With the pictures left out, repeat every entry that follows exactly.

□ □ □

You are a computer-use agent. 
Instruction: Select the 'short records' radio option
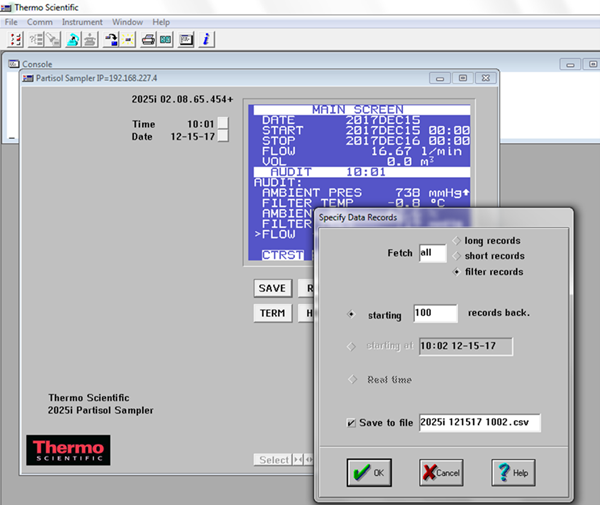click(458, 256)
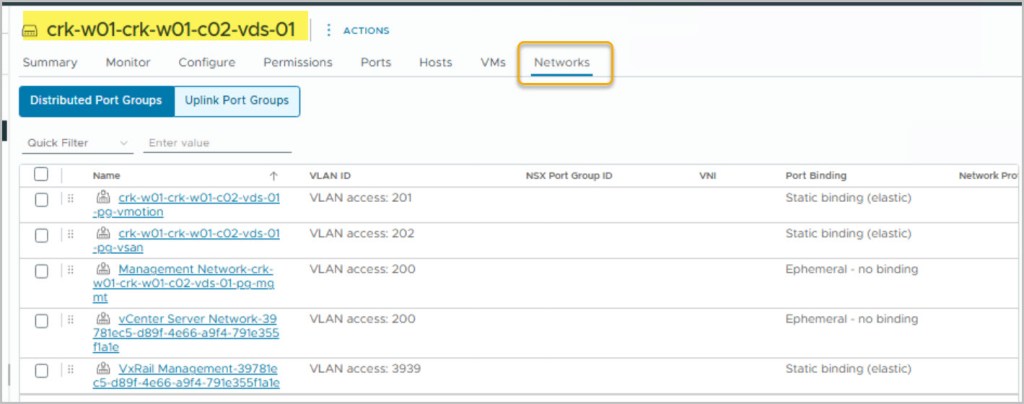
Task: Select the checkbox for pg-vsan row
Action: 41,235
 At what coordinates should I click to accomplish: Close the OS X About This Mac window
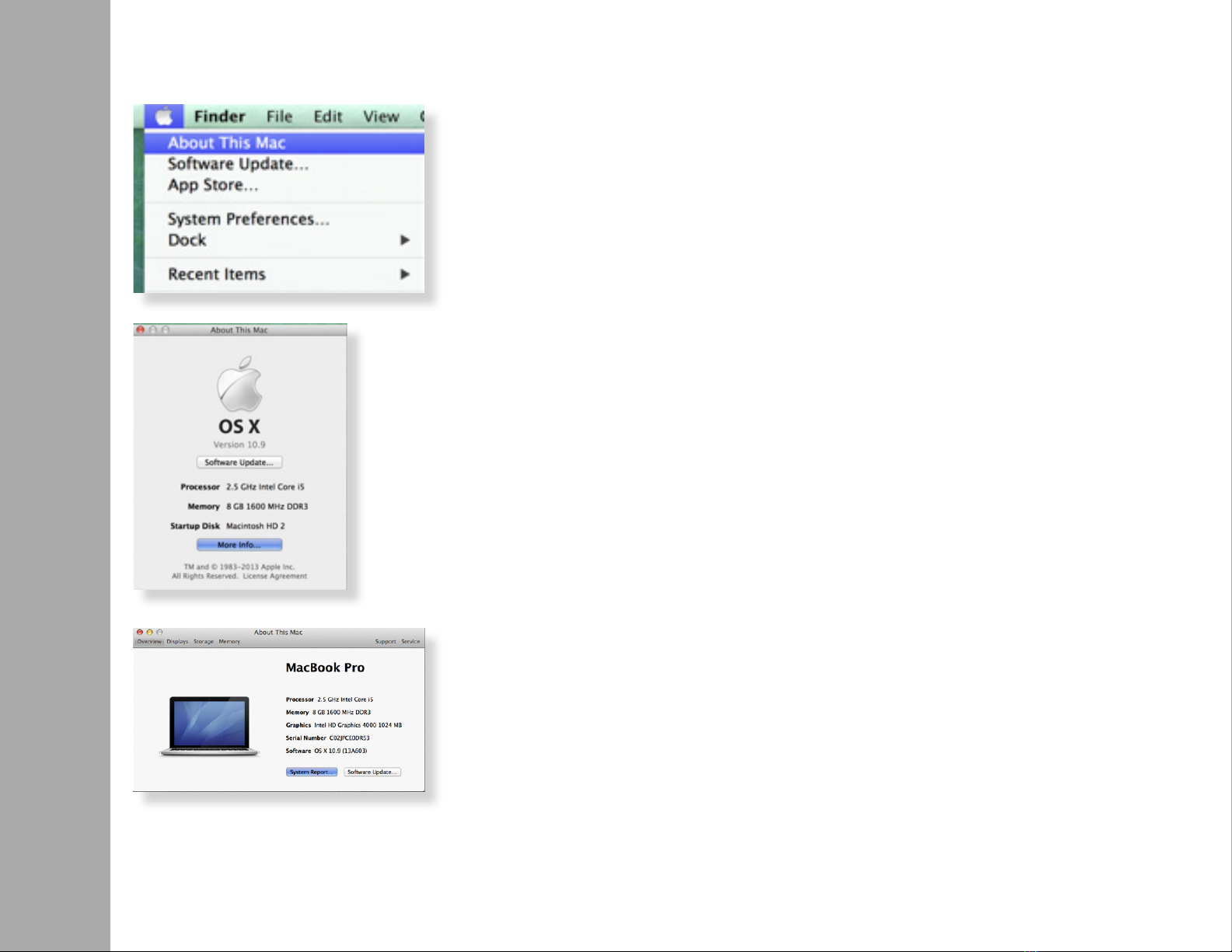pyautogui.click(x=140, y=330)
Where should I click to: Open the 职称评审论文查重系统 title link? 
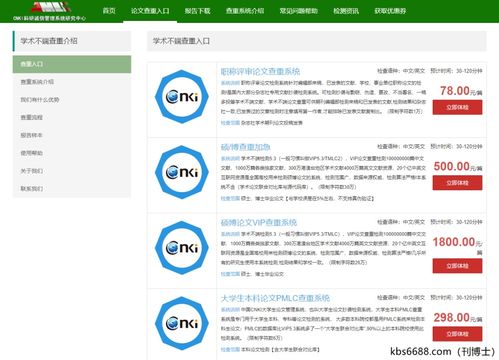coord(260,71)
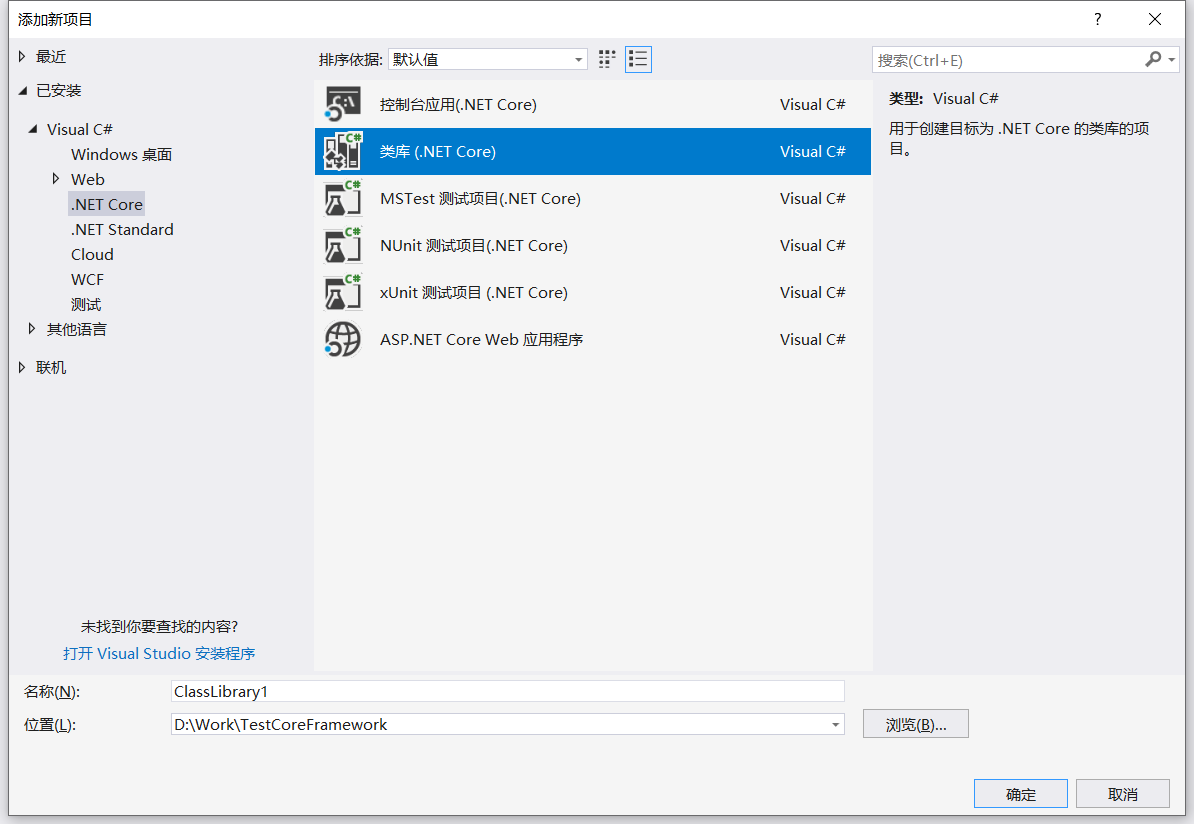Open Visual Studio 安装程序 link
This screenshot has width=1194, height=824.
coord(158,653)
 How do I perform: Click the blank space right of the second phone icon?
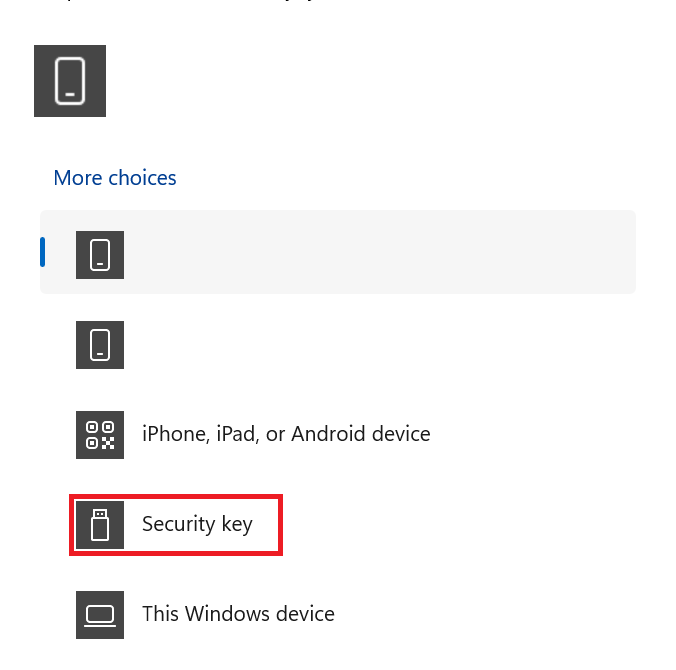[380, 344]
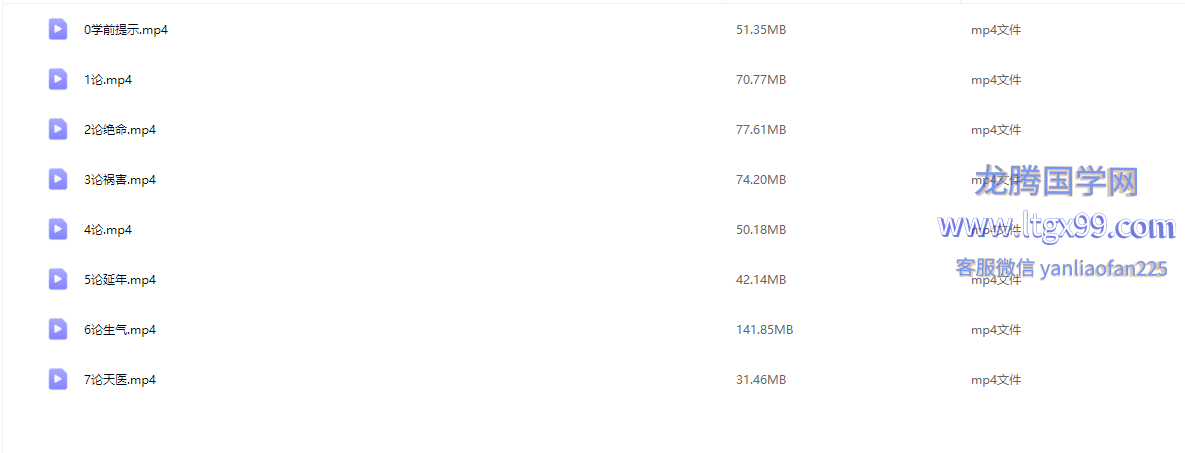Click the video icon beside 1论.mp4

click(x=58, y=79)
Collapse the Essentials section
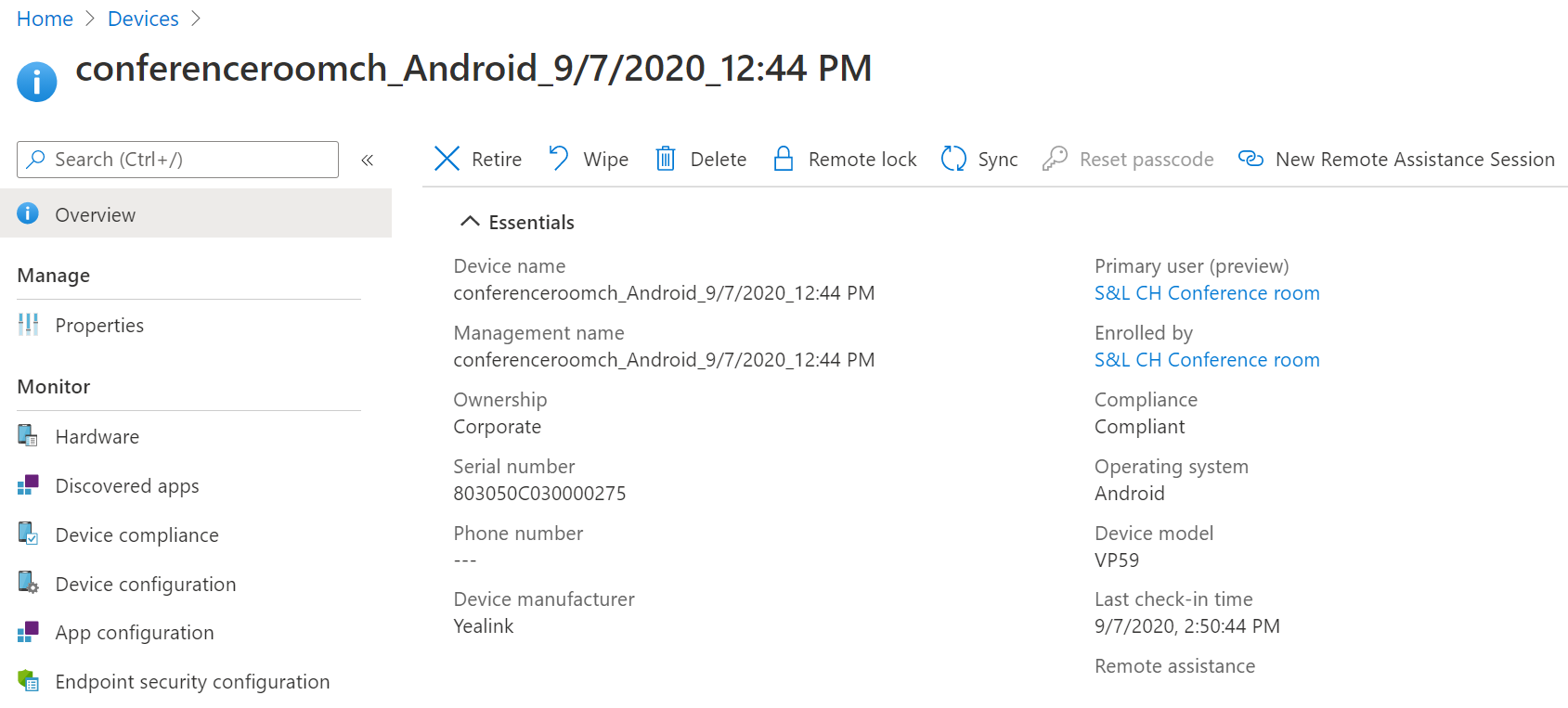 coord(471,222)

□ □ □

Written answer:
You are a computer-use agent. 
Instruction: Select the 'short records' radio option
click(458, 256)
Task: Select the checkbox for pg-vsan row
Action: 41,235
 At what coordinates should I click to accomplish: Close the OS X About This Mac window
pyautogui.click(x=140, y=330)
Where should I click to: Open the 职称评审论文查重系统 title link? 
coord(260,71)
Open Visual Studio 安装程序 link
This screenshot has width=1194, height=824.
coord(158,653)
 How do I perform: Click the blank space right of the second phone icon?
[380, 344]
Click the video icon beside 1论.mp4

click(x=58, y=79)
Collapse the Essentials section
 coord(471,222)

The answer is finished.